A desert and mountainous region, Northern Mali has long been a quasi-autonomous area, dominated by Tuaregs and ethnic Arabs hostile to the central government in Bamako formed after the 1960 decolonization of French West Africa. In the 1970s and 1980s, there were repeated uprisings and protests in northern Mali against Bamako, particularly by the Tuaregs.

After a Tuareg rebellion in early 1990s, the Gaddafi regime offered Tuaregs high-ranking posts in the Libyan army. In a 2012 interview with the French magazine L’Express, Touré said: “On the local Arabo-Tuareg rebellions, Gaddafi engaged in negotiations, disarmament, and finding positions for the rebels. … Very early on, we alerted NATO to the collateral damage the Libyan crisis would have. We were not listened to.”

The Libyan regime also helped the Malian government financially after its devastating privatization and austerity policies of the 1980s, which allowed French capital to take major stakes in Mali. As Touré told L’Express, “Libya made substantial investments in hotels, tourism, agriculture, and banking, thus contributing to our development.”

The Malian crisis exploded after the NATO war in Libya. Tuaregs, who had fought alongside Gaddafi’s troops and were persecuted under conditions in which the NATO-backed “rebels” were hunting down people with black skins, returned to Mali in early 2012, many of them heavily armed. They helped Northern Malian rebel groups defeat the Malian army. Islamist militant groups—including Al Qaeda in the Islamic Maghreb (AQIM), the Movement for Jihad and Unity in West Africa (MUJAO), Ansar Dine, and the Nigerian group Boko Haram—also played an important role, imposing Sharia law on an increasingly hostile population.

Sanogo deposed President Touré ahead of the April presidential elections, as military officers accused Touré of failing to deal effectively with the Tuareg rebellion. After initially trying to organize an economic blockade to bring down the Sanogo junta, France, ECOWAS, and the imperialist powers ultimately decided to back it against the rebels in northern Mali.
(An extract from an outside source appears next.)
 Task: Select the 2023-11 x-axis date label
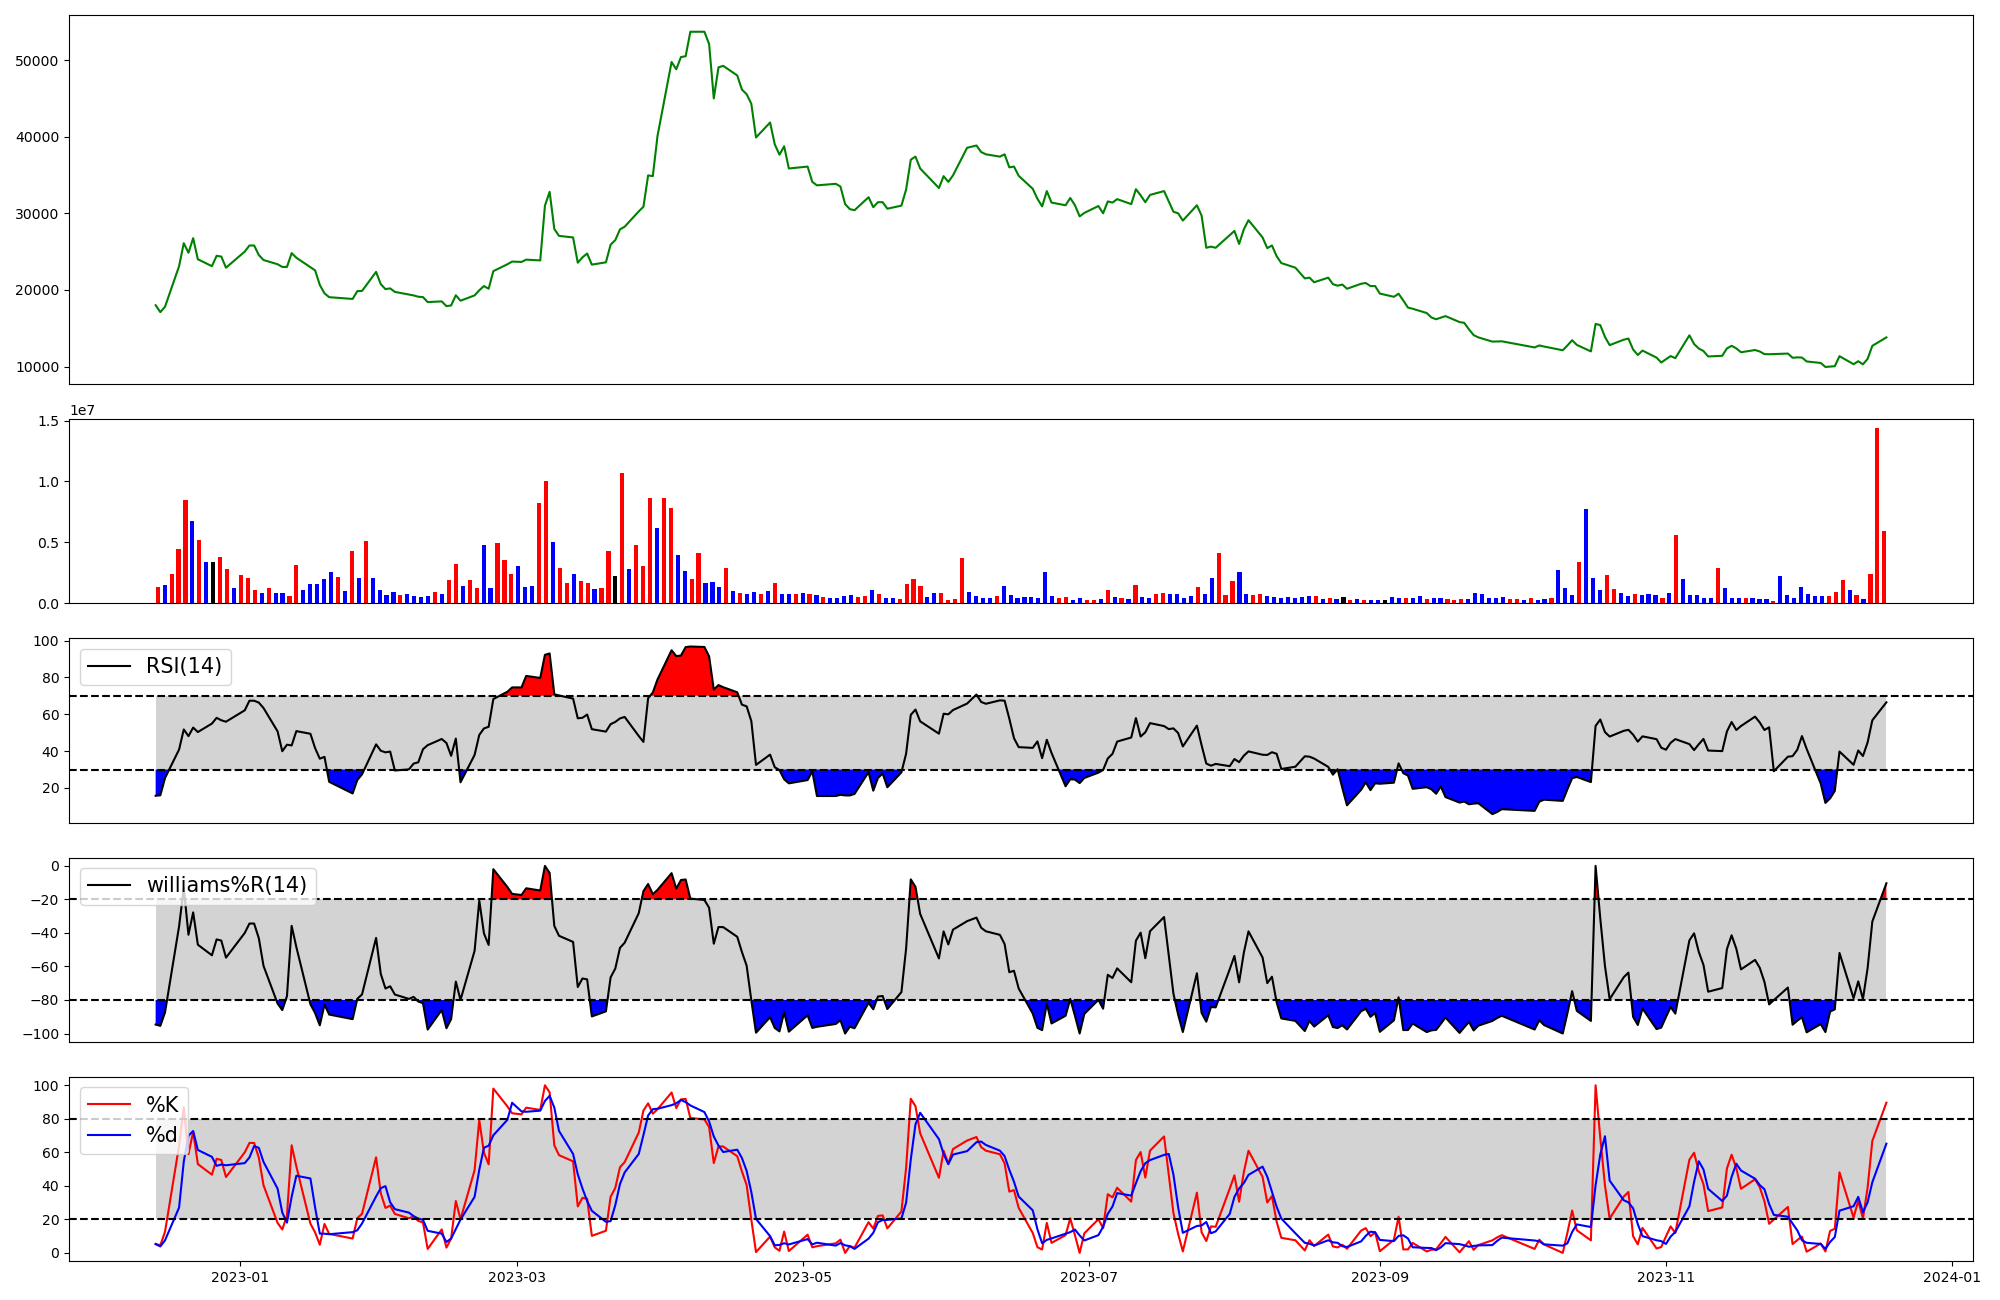1666,1277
French imperialism fears that a collapse of the Bamako regime would undermine its influence with regimes in the region. France has significant corporate interests in West Africa, varying from energy and mining resources to cheap labor for French industry. It is relying on military force to protect its interests against rivals in the region, in particular China. It will use these forces above all to suppress working class opposition to French imperialist domination of the region.